But even physicians are not super rational Kantian agents dispensing some universal transcendent good. Anyone who has looked at the complications associated with medical licensing understands that the practice of medicine is not only a learned profession, but also an ordinary business. Like most businessmen, physicians would love to lock up a guaranteed source of payment and protection that cannot be eroded with competition from third parties. That said, the attack on managed care is not solely driven by patient dissatisfaction. Rather, that dissatisfaction is a cloak for the strong physician resentment to the implicit downgrading of their professional services given by that “Big Brother” from the MCO who overlooks their every decision. The ground is thus set for an uneasy alliance between the physicians who staff HMOs and MCOs and health care consumer organizations. Both, for different reasons, would like to neuter the managed care organizations by removing from their management teams the power to control physician practice. Yet by so doing, they do more than remove excessive intervention. They necessarily compromise, perhaps fatally, the critical cost containment functions that these organizations must supply if they are to survive at all. Both physicians and consumers would disclaim any grand motive to destroy the MCO. They only wish to improve their operations. But I believe that this disclaimer is just a vain delusion. Once the law restricts and alters the basic contractual structures, it will surely change the willingness of firms to enter this business and thus alter the menu of choices available to patients. The demand for medical services is just as elastic as it is for all other services, and any attempt to alter terms is likely to raise the effective price of patient participation.

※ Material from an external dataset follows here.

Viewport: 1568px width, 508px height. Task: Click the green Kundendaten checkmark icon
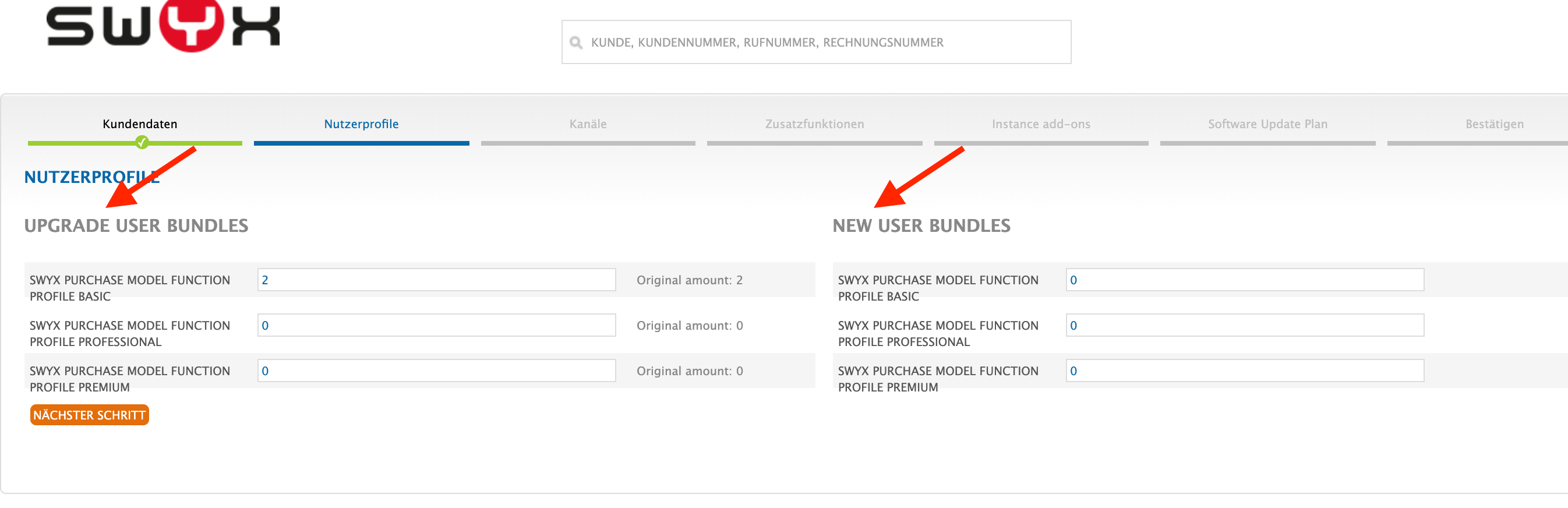[142, 143]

More concretely, how do we anticipate the effect of the contractual changes being called for on the liability frontier? Well, the first point to note is that doctors still can be sued for medical malpractice. Physicians then argue that there will be perfect parity between the their position and that of the MCO. Hence if a patient could sue a physician for medical malpractice, then he or she could sue an MCO for its version of medical malpractice—precisely because it is necessarily involved in something akin to the practice of medicine the moment it decides to approve or deny treatment.

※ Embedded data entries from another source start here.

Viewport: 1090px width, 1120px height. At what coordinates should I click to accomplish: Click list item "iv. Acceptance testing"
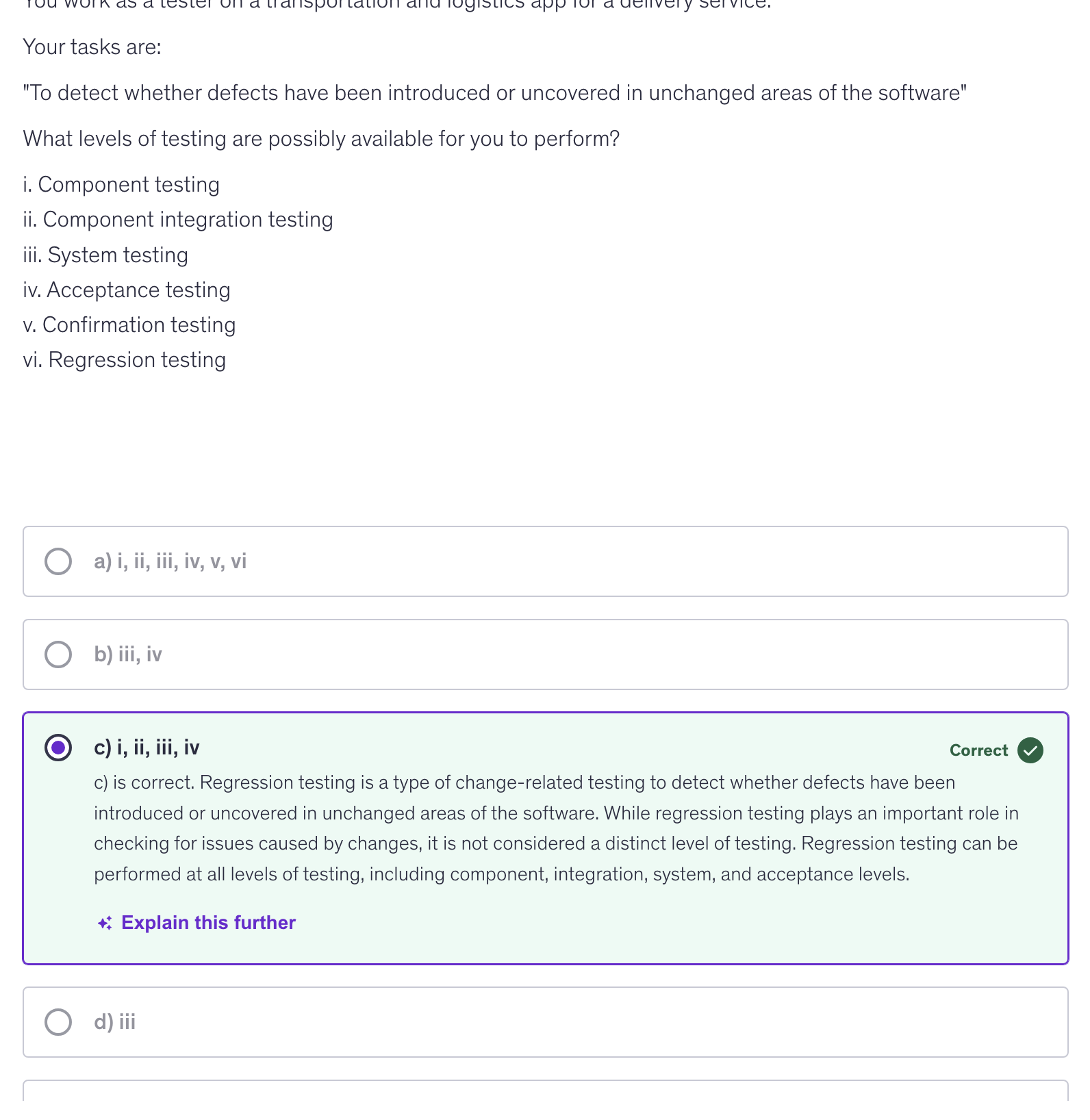[127, 290]
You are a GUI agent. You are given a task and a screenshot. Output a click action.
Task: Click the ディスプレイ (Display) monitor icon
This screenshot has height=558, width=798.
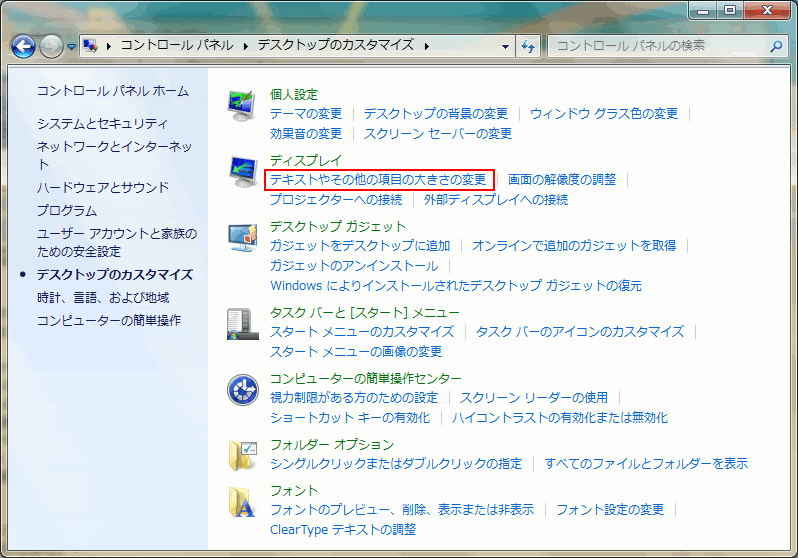[243, 170]
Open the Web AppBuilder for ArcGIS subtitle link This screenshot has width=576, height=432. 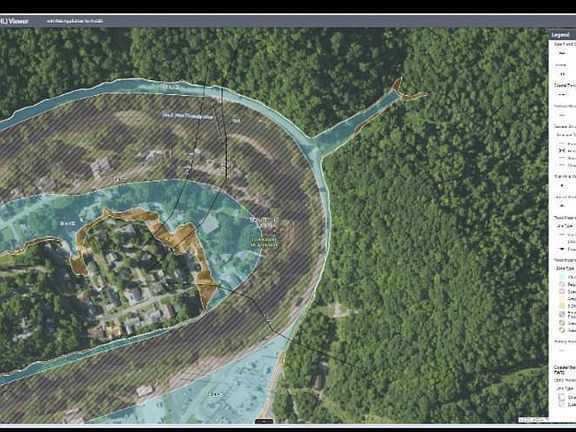pyautogui.click(x=75, y=21)
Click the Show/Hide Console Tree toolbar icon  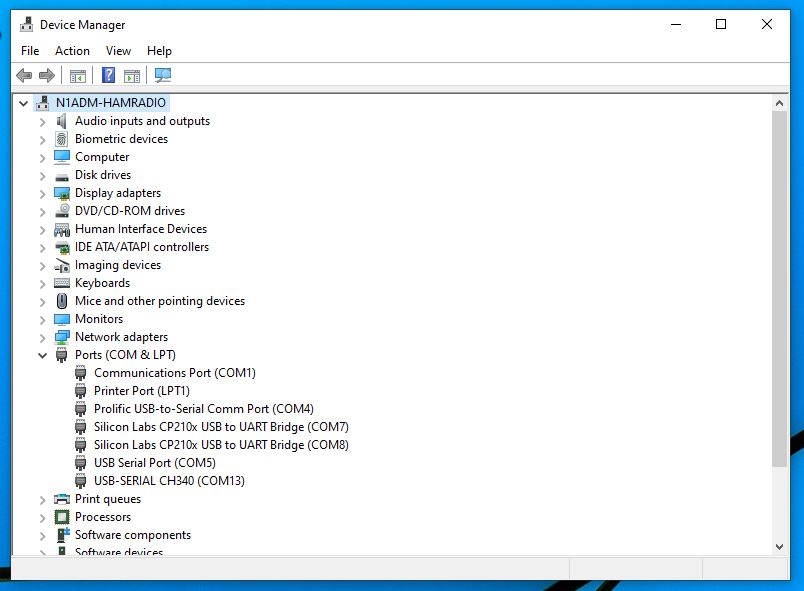77,75
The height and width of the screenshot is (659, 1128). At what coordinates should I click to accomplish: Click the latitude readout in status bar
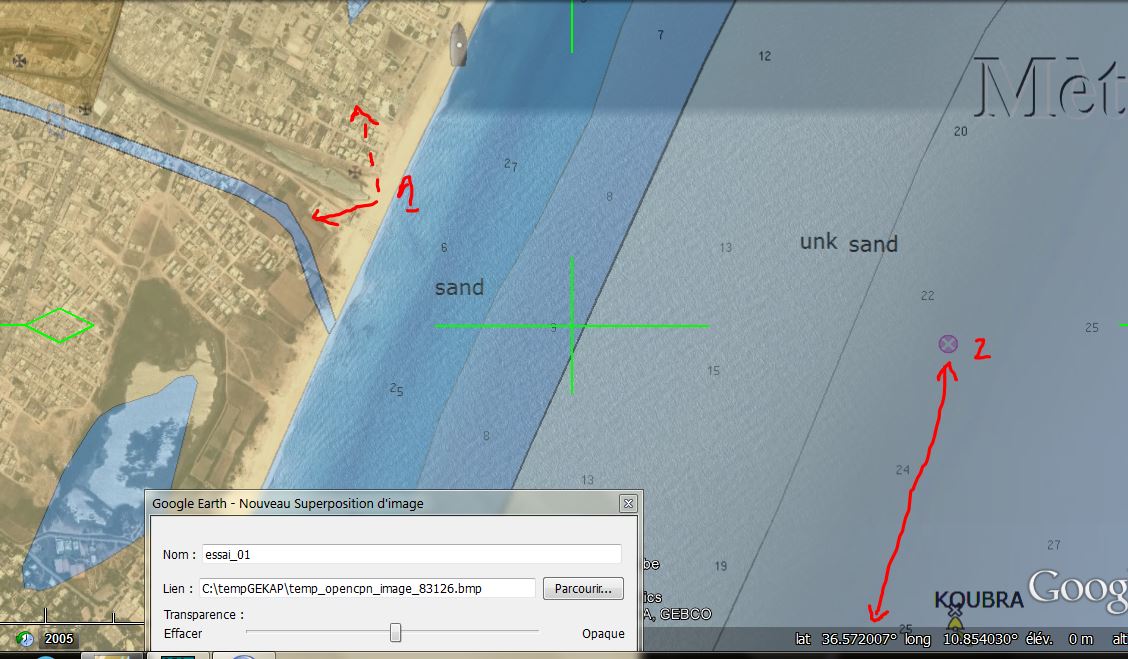tap(846, 639)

The premise is true enough, but it only invites the further question: ought there to be open season on MCOs on the ground that misery loves company? I start from the proposition that the tort approach to medical malpractice is a mistake. If I am correct, then we must ask ourselves if we care so much for parity that we are prepared to replicate old mistakes in a new area. Or do we hold fast to the axiom that two wrongs, as it were, do not add up to a right?

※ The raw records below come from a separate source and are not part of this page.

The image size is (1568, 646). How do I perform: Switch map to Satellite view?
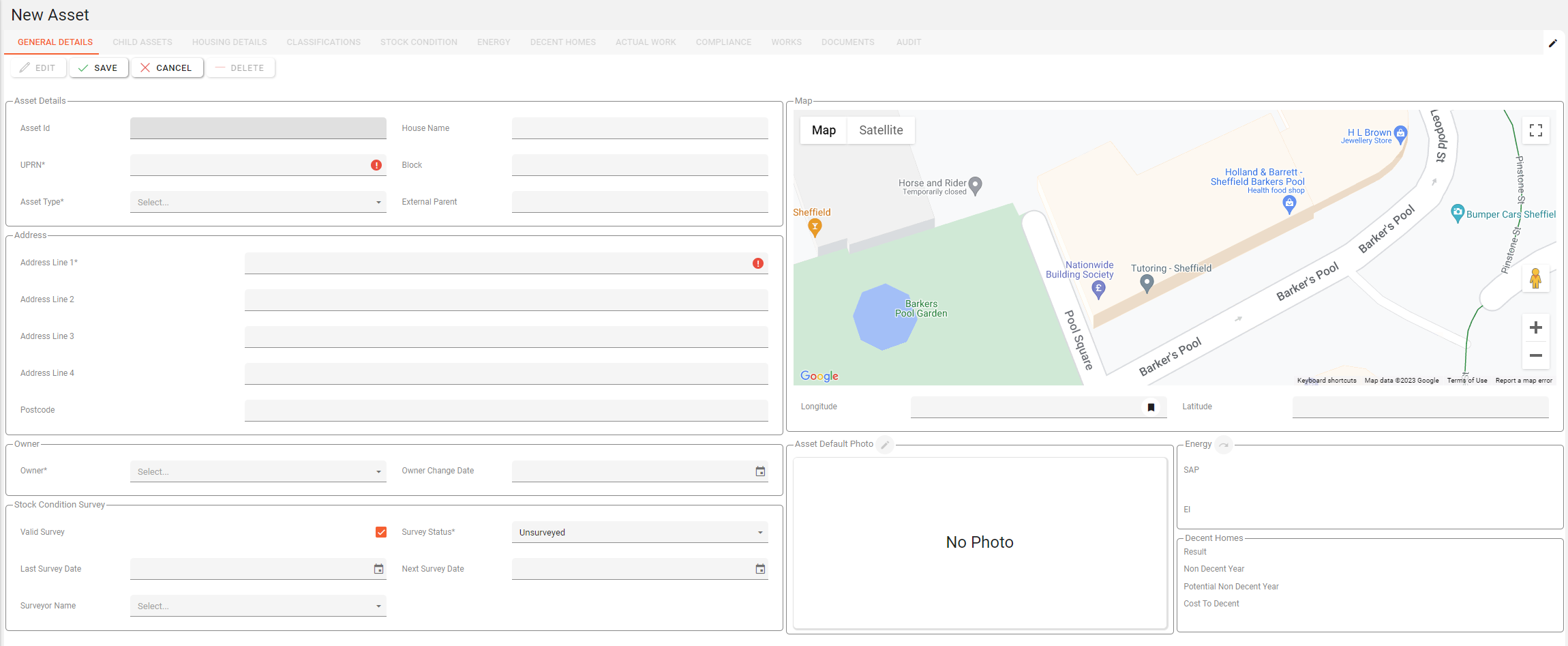tap(880, 130)
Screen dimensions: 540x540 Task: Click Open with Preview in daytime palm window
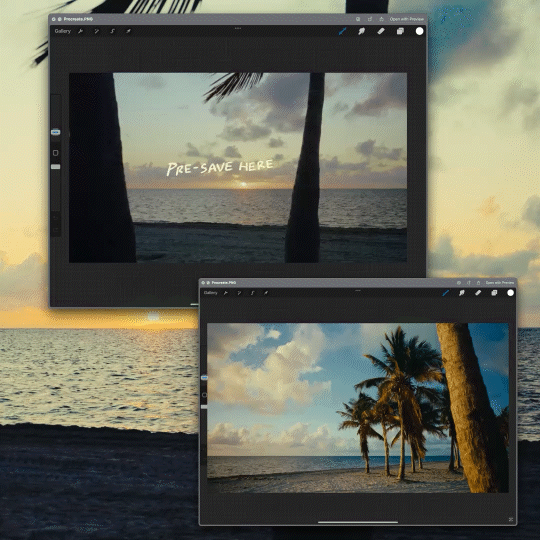(x=500, y=283)
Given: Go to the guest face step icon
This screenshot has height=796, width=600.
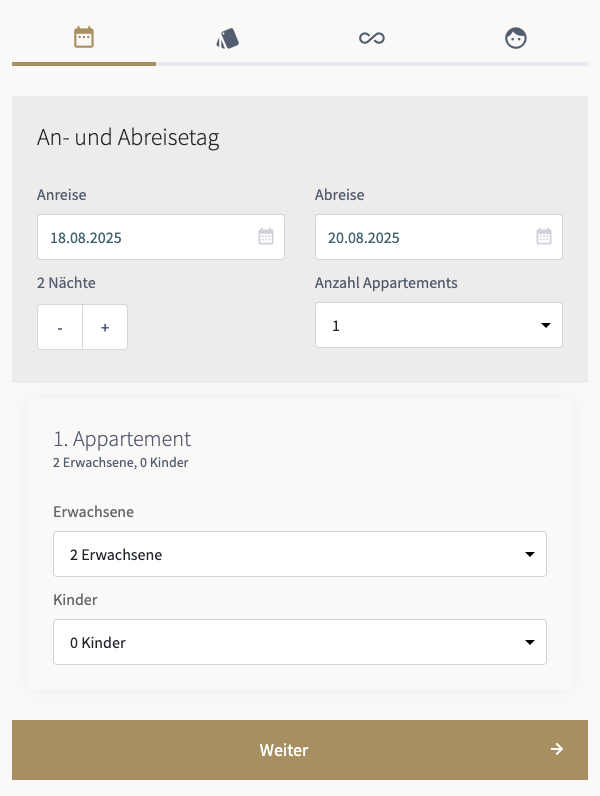Looking at the screenshot, I should (516, 39).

That said, we have to see how the system would to play itself out in this brave new world. Here it is instructive to note that state legislation on MCO liability is stunningly broad in its coverage. They affirm that every time an MCO fails to use ordinary care in withholding treatment, it can be subject to liability. All lawyers will instantly recognize that the first question one asks about appropriate liability standards is not whether a defendant can be held liable under a rule; for instance, in this case, the relevant question is whether a defendant can get a summary judgment on the standard of care at issue that will avoid the expense of a full-fledged lawsuit. To do that, the defendant will have to persuade the court that the issue is so clear that further litigation is unnecessary, and the chances of that occurring under this “ordinary care” standard will usually be slim to none. Hence even the successful defendant will face massive discovery which will tie up key personnel and documents in litigation to answer the ineffable question of what might have been. A defendant can spend thousands to win a lawsuit, but must find a revenue stream to support that expenditure. And the only place it can turn to for revenue is patient fees.
Now in reply someone could ask, what’s new? After all, the patient could sue the doctor or could sue the MCO. One lawsuit is every bit as good as another, so we should not trouble ourselves in the slightest about the change in the identity of the defendant. Clearly, if this argument were sound, why would physicians and consumer groups make such a hullabaloo? Why would these interest groups push so hard to create managed care liability if its sole consequence is to change the name of the party who signs at the bottom of the check from the physician’s group to the MCO.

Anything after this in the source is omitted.